Fincantieri - su dello 0,8% - ha fatto sapere che Ramazel, società del gruppo, ha firmato un contratto con Jan De Nul, azienda belga leader a livello mondiale nelle attività di ingegneria marittima e offshore, per la fornitura di mission critical equipment destinato a una nave di nuova costruzione.

LU-VE - in negativo dell'1,0% - ha fatto sapere giovedì che nei primi nove mesi dell'anno ha riportato un fatturato prodotti pari a EUR144,7 milioni, con un incremento del 3,4% dal 30 settembre 2024.

Secondo ricostruzioni di stampa, Ferretti - in rosos dello 0,4% - si trova tra due fuochi: un possibile riassetto societario e tensioni tra l'azionista cinese Weichai e l'ad Alberto Galassi. Alcuni fondi sovrani del Golfo avrebbero mostrato interesse per il gruppo, ma Weichai non sembra intenzionata a uscire.

Colpo di scena nella cessione dei 600.000 punti di riconsegna imposta dall'Antitrust a Italgas - su dell'1,3% - dopo l'acquisizione di 2i Rete Gas: Acea - in risalita dell'1,2% - non avrebbe presentato offerte vincolanti per gli Atem di interesse.

Da segnalare il rialzo deciso di Cementir Holding con il 10% mentre Moltiply Group ha chiuso il listino con un calo del 4,1%.

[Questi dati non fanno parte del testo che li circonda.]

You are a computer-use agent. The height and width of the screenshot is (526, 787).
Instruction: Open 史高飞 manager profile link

Sullo Small-Cap, Eems Italia - flat a EUR 0,1650 - ha fatto sapere che Francesco La Fauci, amministratore indipendente e presidente del Comitato per il controllo sulla gestione, ha rassegnato le dimissioni dall'incarico per ragioni personali.

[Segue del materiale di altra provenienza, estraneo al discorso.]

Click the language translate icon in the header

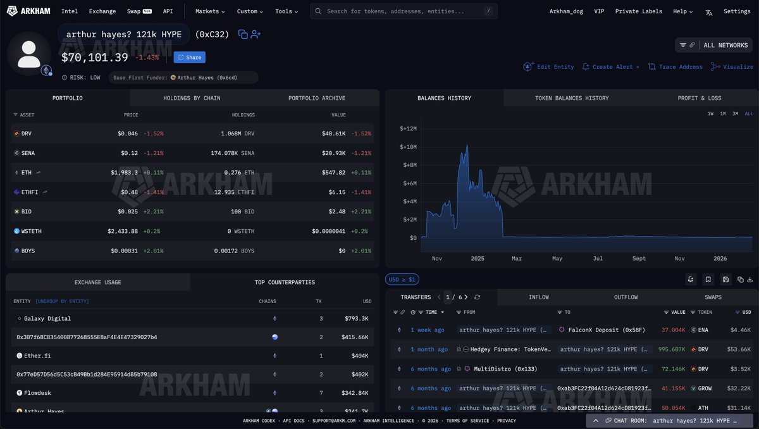tap(709, 11)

Bastogi, che ieri in chiusura ha registrato il massimo a 52 settimane a EUR0,958 ad azione, si è mostrata ribassista per il 2,9%.

Netweek, che ha chiuso flat a EUR0,0380, ha comunicato mercoledì che l'assemblea ordinaria degli azionisti ha nominato Iana Permiakova e Fabio Del Corno come consiglieri di amministrazione, già cooptati a luglio.

Gefran, che giovedì ha comunicato la vendita di 10.000 azioni ordinarie della società da parte dell'amministratore Luigi Franceschetti, ha chiuso su dello 0,8%.

Beewize ha chiuso ribassista dello 0,9% dopo una sessione in cima e tra i worst performer figurano Ratti col 4,2% e Seri Industrial col 4,1%.

Tra le PMI, Mare Group, che ha lasciato sul parterre il 4,4%, ha avviato un'OPA sul 100% di Eles, in discesa dello 0,4%.

Siav - in rialzo del 2,9% - ha completato il collocamento del prestito obbligazionario da EUR2 milioni, interamento sottoscritto da Banca Valsabbina, che ha agito come unico investitore e ha ricoperto anche i principali ruoli connessi all'emissione e alla gestione del titolo.

Italian Wine Brands, in forza del 3,0%, tramite le controllate IWB Italia e Giordano Vini, ha sottoscritto un'offerta vincolante con il gruppo Caffo, noto per l'Amaro del Capo, per la cessione del ramo d'azienda di Valle Talloria a Diano d'Alba, comprendente il polo industriale e le attività collegate.

Si segnalano i rialzi a doppia cifra di Edgelab con il 14% e di International Care Company con il 12%.

Mevim si è accomodata sul fondo con vendite per il 10% a EUR0,245 ad azione.

A New York, il Dow Jones procede in rosso dello 0,3%, il Nasdaq cede lo 0,3% mentre l'S&P 500 flette dello 0,2%.

Sul fronte valutario, l'euro passa di mano a USD1,1581 da USD1,1609 della chiusura azionaria di mercoledì sera mentre la sterlina scambia a USD1,3333 da USD1,3424 di ieri sera.

Tra le commodity, il Brent scambia a USD66,07 al barile da USD65,82 al barile della chiusura di ieri sera mentre l'oro vale USD4.023,90 l'oncia da USD4.047,59 l'oncia di ieri sera.

Sul calendario economico di venerdì, alle 1000 CEST sono previsti i dati sulla produzione industriale italiana e alle 1110 CEST l'asta di BOT con scadenza a 12 mesi.

Alle 1200 CEST c'è il meeting dell'Ecofin, mentre dalle 1430 CEST in USA si nanalizzano i dati sul salario, sulla retribuzione media oraria e sulle buste paga.

Alle 1900 CEST, sempre negli USA, vi sono i dati di Baker Huges sul numero totale degli impianti di estrazione.

Da Piazza Affari, non sono previste comunicazioni di rilievo.